- [How to complete this task]:
Write out all of the entries below word for word.

- [Source data]:
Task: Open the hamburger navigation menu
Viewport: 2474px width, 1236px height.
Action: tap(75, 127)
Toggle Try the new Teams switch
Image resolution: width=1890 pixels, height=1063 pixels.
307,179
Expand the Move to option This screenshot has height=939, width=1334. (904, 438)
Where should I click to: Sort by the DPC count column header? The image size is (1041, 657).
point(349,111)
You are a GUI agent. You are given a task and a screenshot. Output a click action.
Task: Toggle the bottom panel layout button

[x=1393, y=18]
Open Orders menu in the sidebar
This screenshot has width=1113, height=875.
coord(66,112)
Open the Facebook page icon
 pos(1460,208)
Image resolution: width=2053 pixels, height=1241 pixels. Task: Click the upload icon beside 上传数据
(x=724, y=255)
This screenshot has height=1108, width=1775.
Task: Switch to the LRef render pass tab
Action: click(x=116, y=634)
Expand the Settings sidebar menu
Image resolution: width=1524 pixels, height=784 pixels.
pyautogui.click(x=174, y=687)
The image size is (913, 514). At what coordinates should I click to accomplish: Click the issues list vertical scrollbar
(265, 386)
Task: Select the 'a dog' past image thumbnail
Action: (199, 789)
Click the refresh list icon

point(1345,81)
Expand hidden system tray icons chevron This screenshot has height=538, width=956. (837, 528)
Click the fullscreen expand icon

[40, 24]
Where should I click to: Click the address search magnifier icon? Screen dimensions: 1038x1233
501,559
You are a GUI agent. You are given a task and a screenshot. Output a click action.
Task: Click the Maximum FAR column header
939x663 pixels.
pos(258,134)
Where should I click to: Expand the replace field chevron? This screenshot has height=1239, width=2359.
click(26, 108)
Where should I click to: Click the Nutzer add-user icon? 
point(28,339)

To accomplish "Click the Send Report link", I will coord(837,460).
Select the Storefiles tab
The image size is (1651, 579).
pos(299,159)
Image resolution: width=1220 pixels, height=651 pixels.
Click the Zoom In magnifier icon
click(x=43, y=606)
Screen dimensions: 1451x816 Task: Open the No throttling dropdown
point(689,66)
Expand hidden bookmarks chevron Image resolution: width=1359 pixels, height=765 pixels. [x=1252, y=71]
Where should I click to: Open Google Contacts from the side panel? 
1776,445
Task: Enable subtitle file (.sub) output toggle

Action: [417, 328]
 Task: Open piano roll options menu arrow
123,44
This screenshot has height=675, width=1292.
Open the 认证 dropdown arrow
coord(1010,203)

- [Output below]:
Task: Open the hamburger navigation menu
Viewport: 2474px width, 1236px height.
Action: tap(75, 127)
Toggle Try the new Teams switch
Image resolution: width=1890 pixels, height=1063 pixels.
307,179
Expand the Move to option This screenshot has height=939, width=1334. (904, 438)
Where should I click to: Sort by the DPC count column header? The image size is (1041, 657).
point(349,111)
You are a GUI agent. You are given a task and a screenshot. Output a click action.
Task: Toggle the bottom panel layout button

[x=1393, y=18]
Open Orders menu in the sidebar
This screenshot has width=1113, height=875.
coord(66,112)
Open the Facebook page icon
 pos(1460,208)
Image resolution: width=2053 pixels, height=1241 pixels. Task: Click the upload icon beside 上传数据
(x=724, y=255)
This screenshot has height=1108, width=1775.
Task: Switch to the LRef render pass tab
Action: click(x=116, y=634)
Expand the Settings sidebar menu
Image resolution: width=1524 pixels, height=784 pixels.
pyautogui.click(x=174, y=687)
The image size is (913, 514). At what coordinates should I click to accomplish: Click the issues list vertical scrollbar
(265, 386)
Task: Select the 'a dog' past image thumbnail
Action: (199, 789)
Click the refresh list icon

point(1345,81)
Expand hidden system tray icons chevron This screenshot has height=538, width=956. (837, 528)
Click the fullscreen expand icon

[40, 24]
Where should I click to: Click the address search magnifier icon? Screen dimensions: 1038x1233
501,559
You are a GUI agent. You are given a task and a screenshot. Output a click action.
Task: Click the Maximum FAR column header
939x663 pixels.
pos(258,134)
Where should I click to: Expand the replace field chevron? This screenshot has height=1239, width=2359.
click(26, 108)
Where should I click to: Click the Nutzer add-user icon? 
point(28,339)

To accomplish "Click the Send Report link", I will coord(837,460).
Select the Storefiles tab
The image size is (1651, 579).
pos(299,159)
Image resolution: width=1220 pixels, height=651 pixels.
Click the Zoom In magnifier icon
click(x=43, y=606)
Screen dimensions: 1451x816 Task: Open the No throttling dropdown
point(689,66)
Expand hidden bookmarks chevron Image resolution: width=1359 pixels, height=765 pixels. [x=1252, y=71]
Where should I click to: Open Google Contacts from the side panel? 
1776,445
Task: Enable subtitle file (.sub) output toggle

Action: [417, 328]
 Task: Open piano roll options menu arrow
123,44
This screenshot has height=675, width=1292.
Open the 认证 dropdown arrow
coord(1010,203)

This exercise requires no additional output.